§ Task instructions
Print out the entries, word for word.

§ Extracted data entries
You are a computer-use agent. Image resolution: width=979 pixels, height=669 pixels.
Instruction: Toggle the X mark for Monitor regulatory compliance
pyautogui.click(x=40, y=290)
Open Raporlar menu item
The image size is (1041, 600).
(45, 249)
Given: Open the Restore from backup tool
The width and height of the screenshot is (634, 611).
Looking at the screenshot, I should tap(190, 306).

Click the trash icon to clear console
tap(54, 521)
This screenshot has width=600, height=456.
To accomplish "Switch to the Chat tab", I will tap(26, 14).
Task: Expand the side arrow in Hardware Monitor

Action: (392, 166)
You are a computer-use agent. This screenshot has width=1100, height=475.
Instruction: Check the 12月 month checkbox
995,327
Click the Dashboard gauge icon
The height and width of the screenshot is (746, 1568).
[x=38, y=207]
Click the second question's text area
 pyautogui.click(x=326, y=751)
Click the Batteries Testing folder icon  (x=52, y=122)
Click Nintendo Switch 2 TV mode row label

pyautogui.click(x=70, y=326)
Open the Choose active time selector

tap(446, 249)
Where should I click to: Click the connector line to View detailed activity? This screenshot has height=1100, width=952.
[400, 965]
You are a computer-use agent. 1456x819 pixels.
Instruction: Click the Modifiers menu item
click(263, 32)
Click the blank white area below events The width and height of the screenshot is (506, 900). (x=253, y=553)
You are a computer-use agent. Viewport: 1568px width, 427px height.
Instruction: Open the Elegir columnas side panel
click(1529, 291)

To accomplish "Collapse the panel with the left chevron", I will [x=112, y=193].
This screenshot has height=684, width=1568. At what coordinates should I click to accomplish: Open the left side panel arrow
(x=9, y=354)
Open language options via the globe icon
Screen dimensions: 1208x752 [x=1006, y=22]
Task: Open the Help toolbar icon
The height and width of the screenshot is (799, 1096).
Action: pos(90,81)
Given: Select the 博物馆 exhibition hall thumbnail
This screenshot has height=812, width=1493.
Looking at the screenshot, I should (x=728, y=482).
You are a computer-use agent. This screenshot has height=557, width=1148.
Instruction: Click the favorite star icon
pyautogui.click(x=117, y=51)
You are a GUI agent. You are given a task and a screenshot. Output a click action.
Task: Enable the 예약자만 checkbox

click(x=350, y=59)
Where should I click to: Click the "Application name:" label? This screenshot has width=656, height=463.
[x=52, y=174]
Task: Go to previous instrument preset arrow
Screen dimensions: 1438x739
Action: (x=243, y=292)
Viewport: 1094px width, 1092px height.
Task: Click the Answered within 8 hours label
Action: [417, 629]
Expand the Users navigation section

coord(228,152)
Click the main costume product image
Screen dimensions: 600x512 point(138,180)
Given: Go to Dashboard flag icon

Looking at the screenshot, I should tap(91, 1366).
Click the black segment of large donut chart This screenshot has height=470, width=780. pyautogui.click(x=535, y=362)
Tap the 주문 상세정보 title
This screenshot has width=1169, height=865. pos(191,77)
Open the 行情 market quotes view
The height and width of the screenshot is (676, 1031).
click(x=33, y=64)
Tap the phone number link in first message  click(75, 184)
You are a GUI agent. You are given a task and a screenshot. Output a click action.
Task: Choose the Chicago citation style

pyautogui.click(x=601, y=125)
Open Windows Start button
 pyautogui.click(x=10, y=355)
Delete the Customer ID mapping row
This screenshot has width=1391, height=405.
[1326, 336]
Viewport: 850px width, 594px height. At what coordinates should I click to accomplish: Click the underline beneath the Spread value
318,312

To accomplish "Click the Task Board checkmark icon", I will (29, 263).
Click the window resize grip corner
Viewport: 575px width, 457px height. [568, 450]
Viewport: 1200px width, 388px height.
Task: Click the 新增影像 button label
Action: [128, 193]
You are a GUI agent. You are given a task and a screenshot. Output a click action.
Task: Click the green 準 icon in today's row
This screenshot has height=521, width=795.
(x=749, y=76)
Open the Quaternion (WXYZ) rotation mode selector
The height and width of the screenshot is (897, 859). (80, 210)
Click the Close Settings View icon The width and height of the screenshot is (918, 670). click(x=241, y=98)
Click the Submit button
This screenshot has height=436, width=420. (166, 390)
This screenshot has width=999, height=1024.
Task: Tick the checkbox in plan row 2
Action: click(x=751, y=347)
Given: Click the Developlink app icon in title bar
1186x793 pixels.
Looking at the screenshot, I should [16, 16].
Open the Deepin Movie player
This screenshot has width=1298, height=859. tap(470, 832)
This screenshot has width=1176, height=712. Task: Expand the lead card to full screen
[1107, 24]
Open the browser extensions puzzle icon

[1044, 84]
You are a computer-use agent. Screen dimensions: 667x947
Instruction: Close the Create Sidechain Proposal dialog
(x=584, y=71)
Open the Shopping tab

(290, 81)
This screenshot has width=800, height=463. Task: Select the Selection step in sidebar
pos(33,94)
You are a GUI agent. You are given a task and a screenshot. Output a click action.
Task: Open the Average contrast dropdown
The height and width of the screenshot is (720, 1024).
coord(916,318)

§ Solution below
You are a computer-use agent. Image resolution: width=979 pixels, height=669 pixels.
Instruction: Toggle the X mark for Monitor regulatory compliance
pyautogui.click(x=40, y=290)
Open Raporlar menu item
The image size is (1041, 600).
(45, 249)
Given: Open the Restore from backup tool
The width and height of the screenshot is (634, 611).
Looking at the screenshot, I should tap(190, 306).

Click the trash icon to clear console
tap(54, 521)
This screenshot has width=600, height=456.
To accomplish "Switch to the Chat tab", I will tap(26, 14).
Task: Expand the side arrow in Hardware Monitor

Action: (392, 166)
You are a computer-use agent. This screenshot has width=1100, height=475.
Instruction: Check the 12月 month checkbox
995,327
Click the Dashboard gauge icon
The height and width of the screenshot is (746, 1568).
[x=38, y=207]
Click the second question's text area
 pyautogui.click(x=326, y=751)
Click the Batteries Testing folder icon  (x=52, y=122)
Click Nintendo Switch 2 TV mode row label

pyautogui.click(x=70, y=326)
Open the Choose active time selector

tap(446, 249)
Where should I click to: Click the connector line to View detailed activity? This screenshot has height=1100, width=952.
[400, 965]
You are a computer-use agent. 1456x819 pixels.
Instruction: Click the Modifiers menu item
click(263, 32)
Click the blank white area below events The width and height of the screenshot is (506, 900). (x=253, y=553)
You are a computer-use agent. Viewport: 1568px width, 427px height.
Instruction: Open the Elegir columnas side panel
click(1529, 291)

To accomplish "Collapse the panel with the left chevron", I will [x=112, y=193].
This screenshot has height=684, width=1568. At what coordinates should I click to accomplish: Open the left side panel arrow
(x=9, y=354)
Open language options via the globe icon
Screen dimensions: 1208x752 [x=1006, y=22]
Task: Open the Help toolbar icon
The height and width of the screenshot is (799, 1096).
Action: pos(90,81)
Given: Select the 博物馆 exhibition hall thumbnail
This screenshot has height=812, width=1493.
Looking at the screenshot, I should (x=728, y=482).
You are a computer-use agent. This screenshot has height=557, width=1148.
Instruction: Click the favorite star icon
pyautogui.click(x=117, y=51)
You are a GUI agent. You are given a task and a screenshot. Output a click action.
Task: Enable the 예약자만 checkbox

click(x=350, y=59)
Where should I click to: Click the "Application name:" label? This screenshot has width=656, height=463.
[x=52, y=174]
Task: Go to previous instrument preset arrow
Screen dimensions: 1438x739
Action: (x=243, y=292)
Viewport: 1094px width, 1092px height.
Task: Click the Answered within 8 hours label
Action: [417, 629]
Expand the Users navigation section

coord(228,152)
Click the main costume product image
Screen dimensions: 600x512 point(138,180)
Given: Go to Dashboard flag icon

Looking at the screenshot, I should tap(91, 1366).
Click the black segment of large donut chart This screenshot has height=470, width=780. pyautogui.click(x=535, y=362)
Tap the 주문 상세정보 title
This screenshot has width=1169, height=865. pos(191,77)
Open the 行情 market quotes view
The height and width of the screenshot is (676, 1031).
click(x=33, y=64)
Tap the phone number link in first message  click(75, 184)
You are a GUI agent. You are given a task and a screenshot. Output a click action.
Task: Choose the Chicago citation style

pyautogui.click(x=601, y=125)
Open Windows Start button
 pyautogui.click(x=10, y=355)
Delete the Customer ID mapping row
This screenshot has width=1391, height=405.
[1326, 336]
Viewport: 850px width, 594px height. At what coordinates should I click to accomplish: Click the underline beneath the Spread value
318,312

To accomplish "Click the Task Board checkmark icon", I will (29, 263).
Click the window resize grip corner
Viewport: 575px width, 457px height. [568, 450]
Viewport: 1200px width, 388px height.
Task: Click the 新增影像 button label
Action: [128, 193]
You are a GUI agent. You are given a task and a screenshot. Output a click action.
Task: Click the green 準 icon in today's row
This screenshot has height=521, width=795.
(x=749, y=76)
Open the Quaternion (WXYZ) rotation mode selector
The height and width of the screenshot is (897, 859). (80, 210)
Click the Close Settings View icon The width and height of the screenshot is (918, 670). click(x=241, y=98)
Click the Submit button
This screenshot has height=436, width=420. (166, 390)
This screenshot has width=999, height=1024.
Task: Tick the checkbox in plan row 2
Action: click(x=751, y=347)
Given: Click the Developlink app icon in title bar
1186x793 pixels.
Looking at the screenshot, I should [16, 16].
Open the Deepin Movie player
This screenshot has width=1298, height=859. tap(470, 832)
This screenshot has width=1176, height=712. Task: Expand the lead card to full screen
[1107, 24]
Open the browser extensions puzzle icon

[1044, 84]
You are a computer-use agent. Screen dimensions: 667x947
Instruction: Close the Create Sidechain Proposal dialog
(x=584, y=71)
Open the Shopping tab

(290, 81)
This screenshot has width=800, height=463. Task: Select the Selection step in sidebar
pos(33,94)
You are a GUI agent. You are given a task and a screenshot. Output a click action.
Task: Open the Average contrast dropdown
The height and width of the screenshot is (720, 1024).
coord(916,318)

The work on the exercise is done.